If a deal isn't reached, Reid will have to hope his attempts in recent weeks to win over a few key Republicans have been successful. According to Monday's Washington Post, Reid has been running a kind of man-to-man defense, matching Senate Democrats with those undecided Republicans with whom they have something in common. Reid has had Sen. Patrick Leahy, D-Vt., working on Sen. Arlen Specter, R-Pa., because they're both members of the Judiciary Committee and recently co-sponsored an asbestos litigation reform bill. Sen. Carl Levin, D-Mich., has been covering Sen. John Warner, R-Va., because they have the Armed Services Committee in common, and Sen. Joe Lieberman, D-Conn., was paired with Sen. Susan Collins, R-Maine, because they're both on the Homeland Security Committee.

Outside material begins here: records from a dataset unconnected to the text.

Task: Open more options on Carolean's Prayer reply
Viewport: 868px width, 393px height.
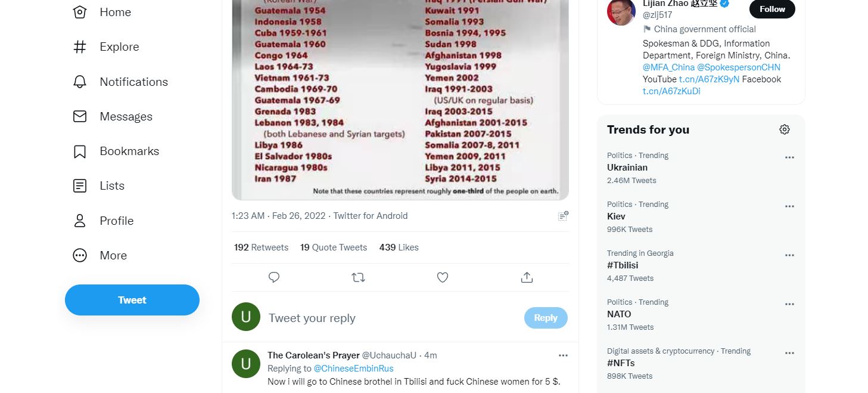Action: (x=563, y=355)
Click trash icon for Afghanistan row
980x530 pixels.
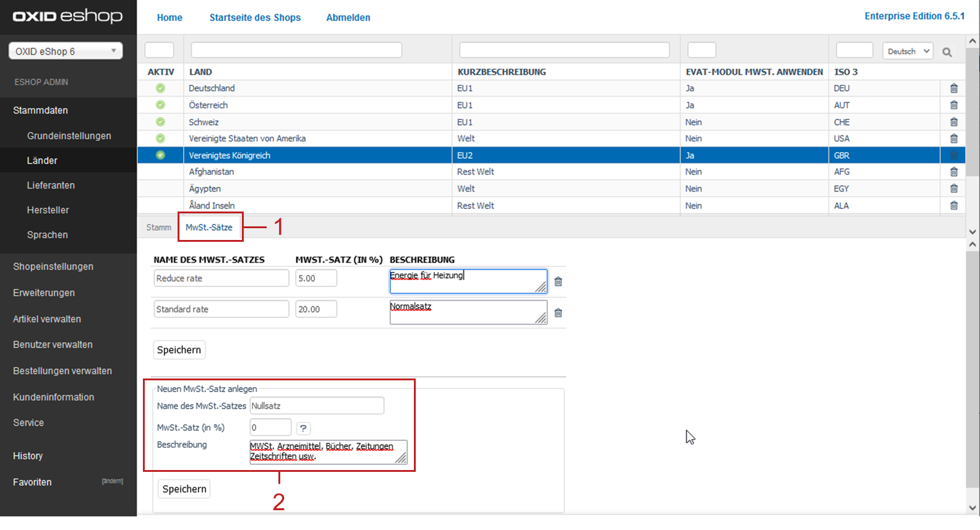(953, 172)
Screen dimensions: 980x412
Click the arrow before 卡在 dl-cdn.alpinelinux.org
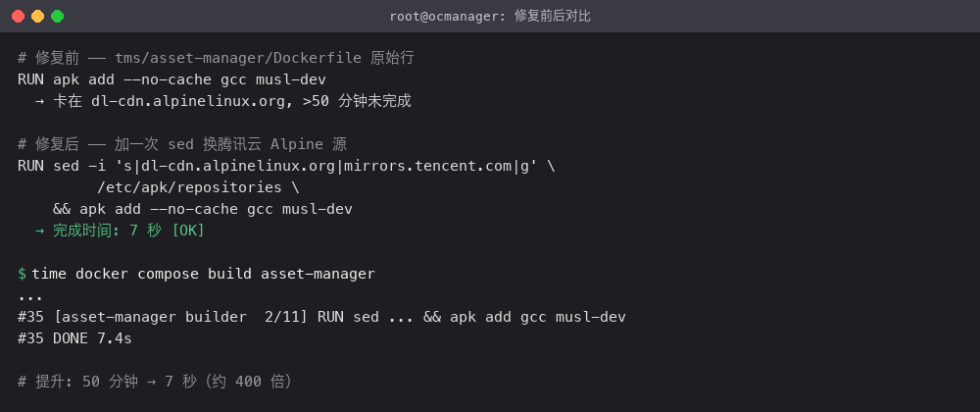click(39, 101)
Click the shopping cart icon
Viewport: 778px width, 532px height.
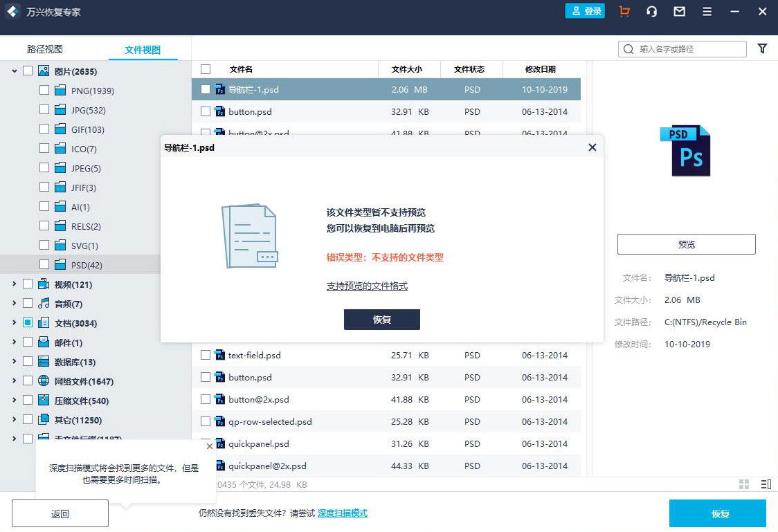[x=624, y=12]
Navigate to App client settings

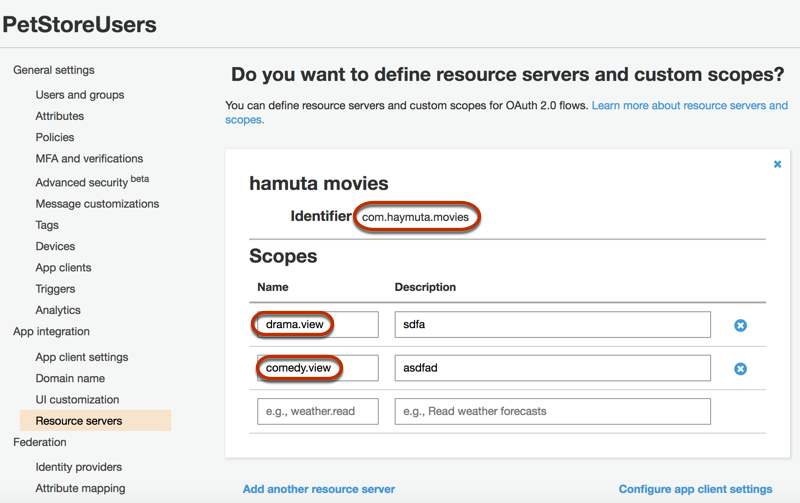pos(82,357)
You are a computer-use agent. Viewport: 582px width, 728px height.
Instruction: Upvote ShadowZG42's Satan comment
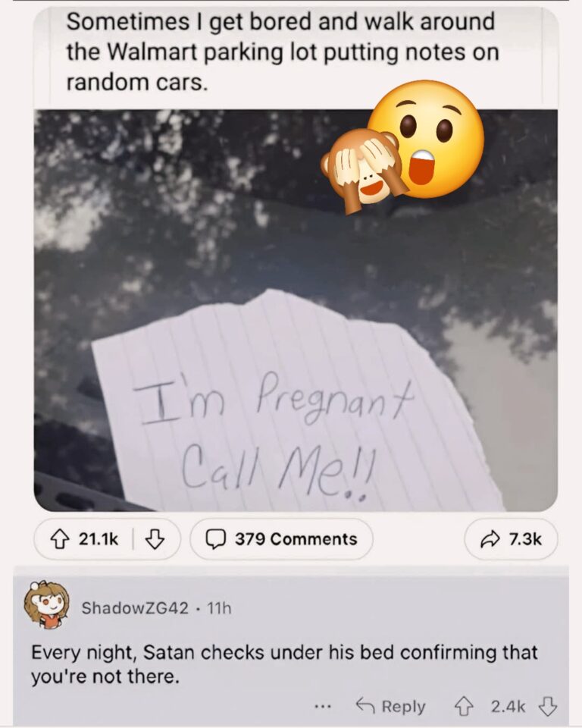(463, 707)
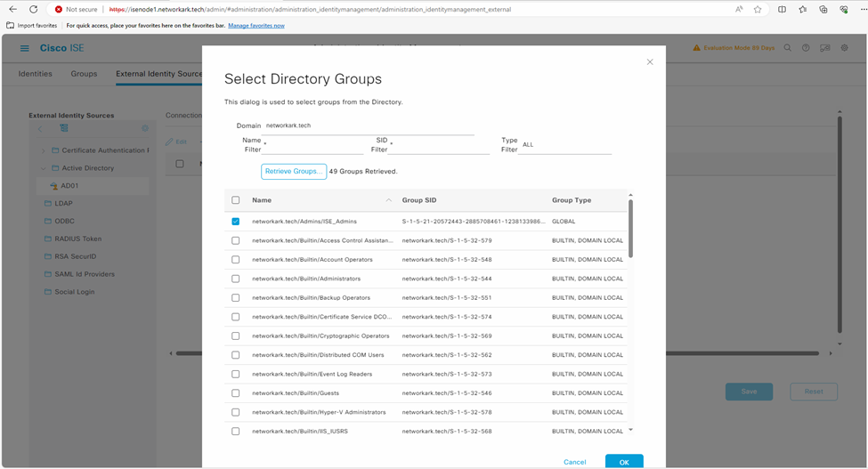Open the ISE help question mark icon
Screen dimensions: 868x469
click(806, 48)
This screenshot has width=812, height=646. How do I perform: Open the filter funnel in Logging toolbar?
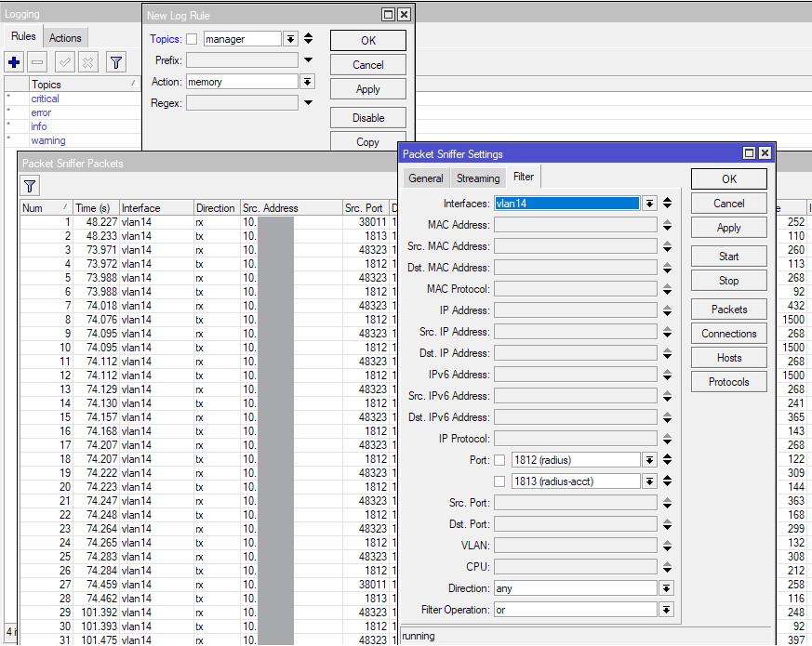115,62
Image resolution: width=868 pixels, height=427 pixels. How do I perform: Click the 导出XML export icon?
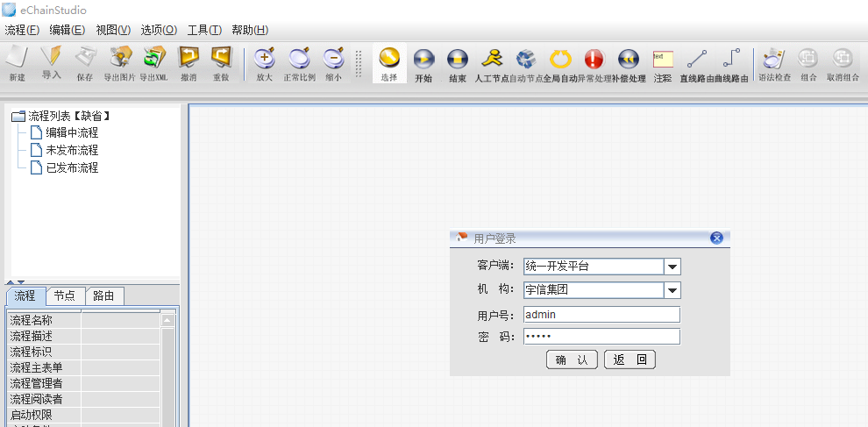(154, 61)

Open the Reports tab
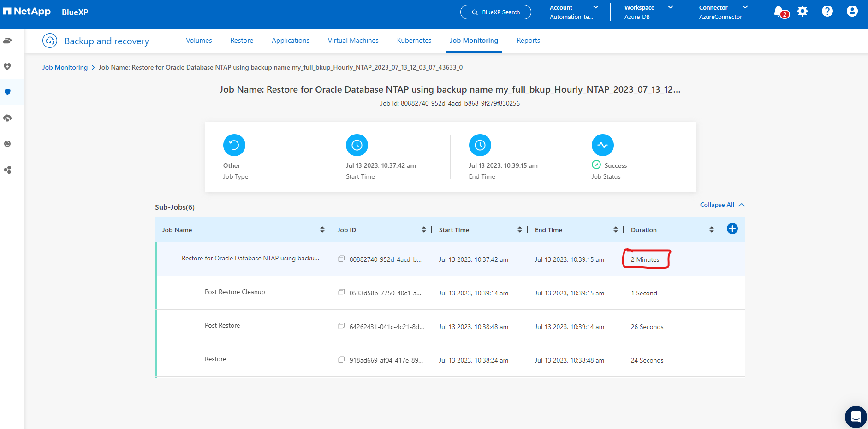528,41
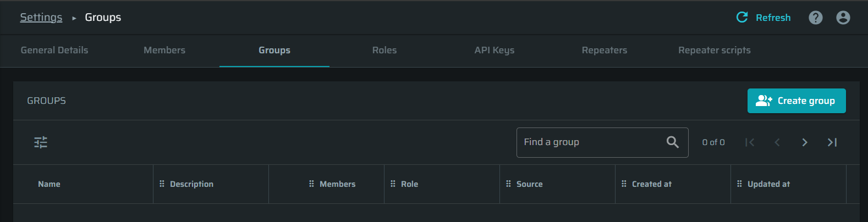868x222 pixels.
Task: Click the drag handle beside Description column
Action: click(162, 184)
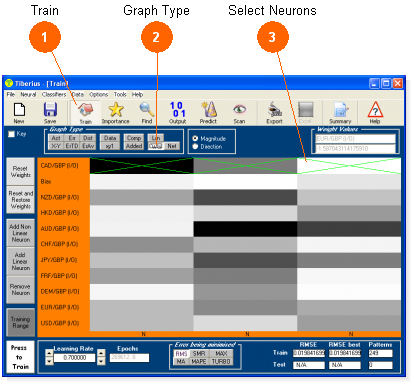The width and height of the screenshot is (414, 384).
Task: Decrease Learning Rate with left down arrow
Action: tap(49, 361)
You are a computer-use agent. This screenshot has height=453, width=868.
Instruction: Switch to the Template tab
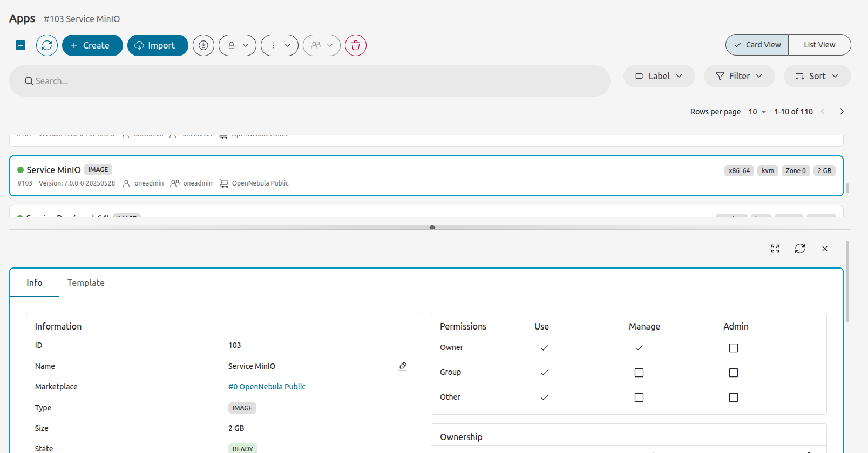tap(86, 283)
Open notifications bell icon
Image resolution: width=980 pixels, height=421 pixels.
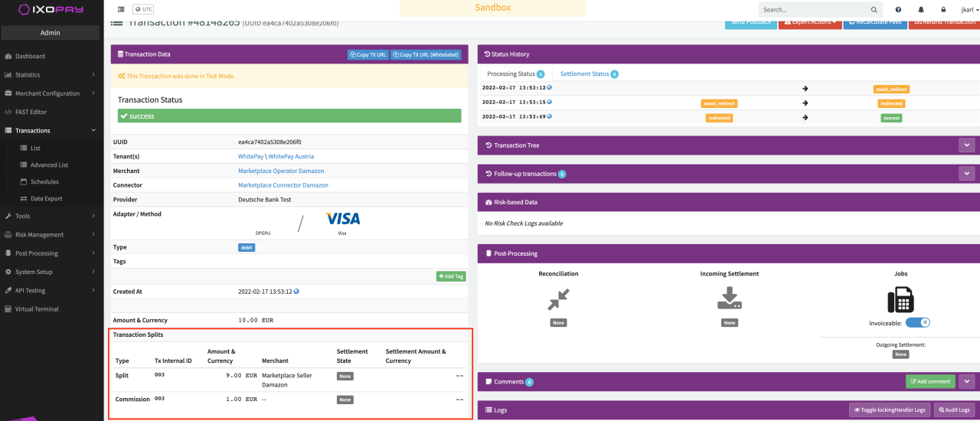(921, 10)
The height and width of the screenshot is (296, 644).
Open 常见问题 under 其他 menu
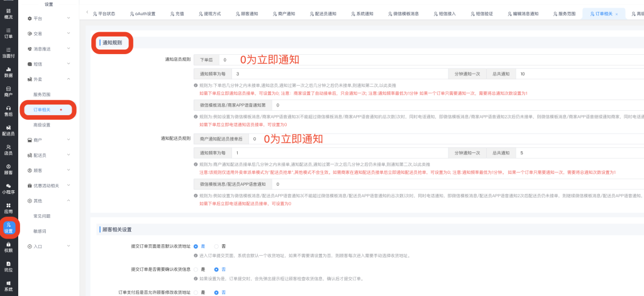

A resigned-sounding Reid said on Monday that, if the full-court press fails and Senate Majority Leader Bill Frist succeeds in his campaign to end the judicial filibuster, he plans to retaliate by blocking all kinds of GOP-backed legislation. Topping the list of bills he'll block: the proposed Central American-Dominican Republic Free Trade Agreement, and the asbestos reform bill. "I think you can kiss asbestos goodbye," Reid said.